Project Details
Kivi – Methodical Framework for the Development of Customer-Specific Product Families based on Modular Product Structures
Applicant
Professor Dr.-Ing. Dieter Krause
Subject Area
Engineering Design, Machine Elements, Product Development
Term
from 2021 to 2024
Project identifier
Deutsche Forschungsgemeinschaft (DFG) - Project number 455554958
The megatrend of individualization requires manufacturing companies to improve the fulfillment of customer-specific requirements by their products, which will increase the success of a company, for example through competitive advantages or better customer loyalty. However, increasing external variety goes hand in hand with increased internal variety. The advantages of differentiation are offset by the increase in variant-induced complexity, which leads to higher costs overall - especially the so-called complexity costs. The only way to counteract this is to adopt the opposite strategy of standardization, which, however, does not allow products to be further differentiated or even individualized. While the development of modular product architectures already overcomes methodically variant-induced complexity for variant-rich products in the conflict between standardization and differentiation, the ideal fulfillment of customer requirements is still likely to be oversized, when completely predefined product variants are considered. Customer-specific product adaptation as a solution strategy for reducing oversizing is considered in the literature, but so far it has been considered in isolation and without any connection and integration as a possible solution strategy in the design of modular product architectures. The tension between standardization and differentiation thereby reaches a further level of consideration, where not only a decision for a standardized or variant solution must be made, but also a consideration between variant design or a design exactly adapted to customer-specific requirements.

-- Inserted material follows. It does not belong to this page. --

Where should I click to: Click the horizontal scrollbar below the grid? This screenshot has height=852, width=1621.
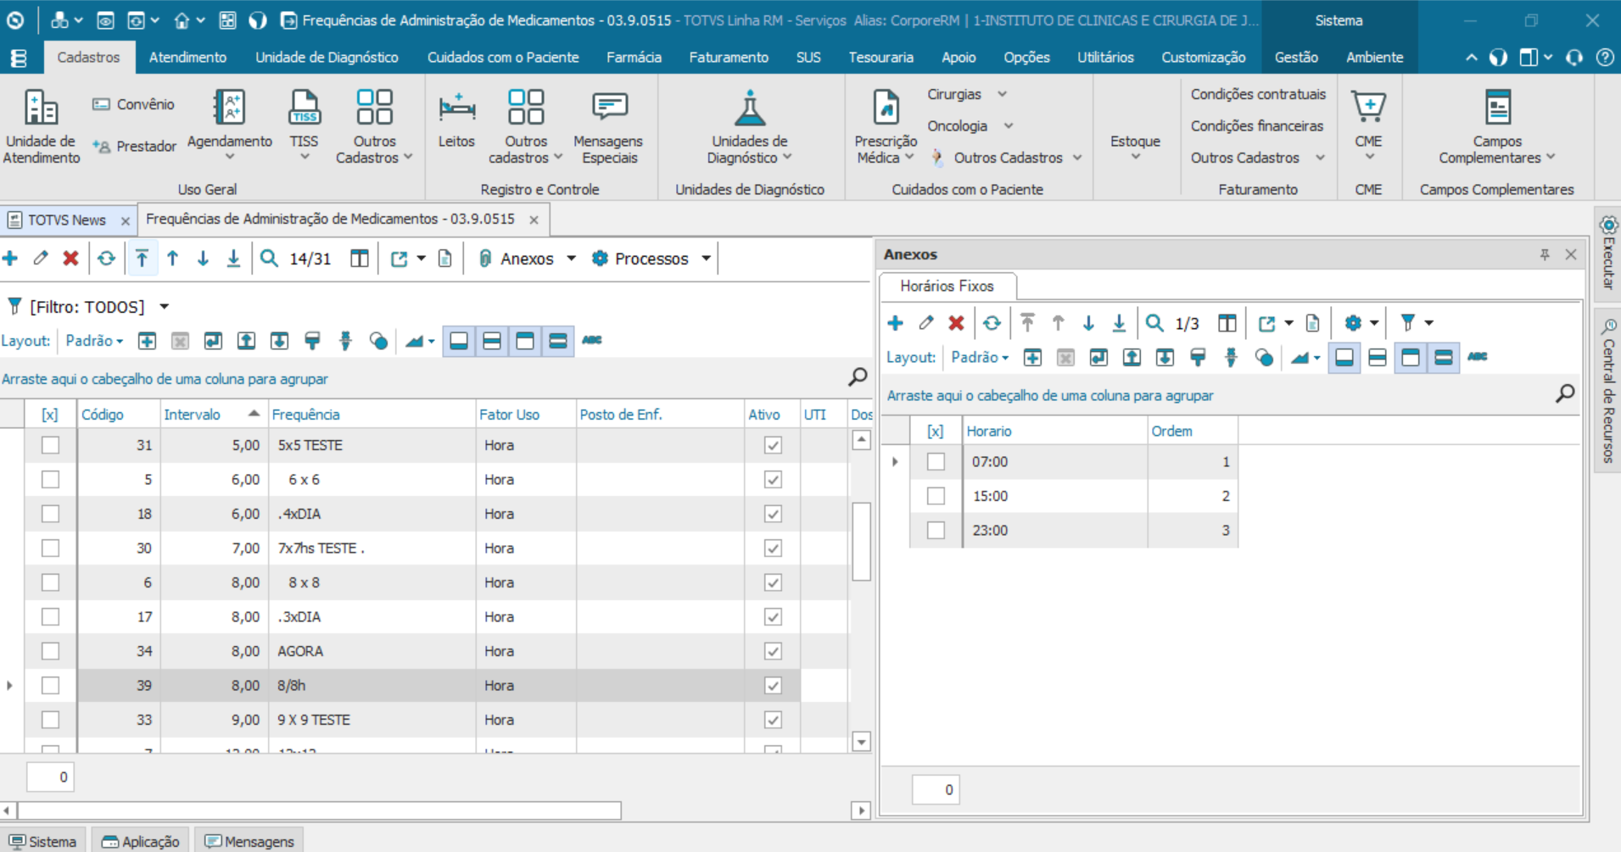[x=319, y=810]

Up to now, there is no consistent methodical support for this in the literature.At this point, this project starts by developing a method that supports the design of modular product structures with customer specific modules and thus further develops the modular product architecture to a modular-customized product architecture in order to avoid oversizing in an idealized way. In the consideration of modular product architectures, which are subject to the conflicting efforts of standardization vs. differentiation, this project adds the new, contradictory efforts between differentiation vs. individualization. The new method will be developed and tested using product examples with sufficient data of other research projects.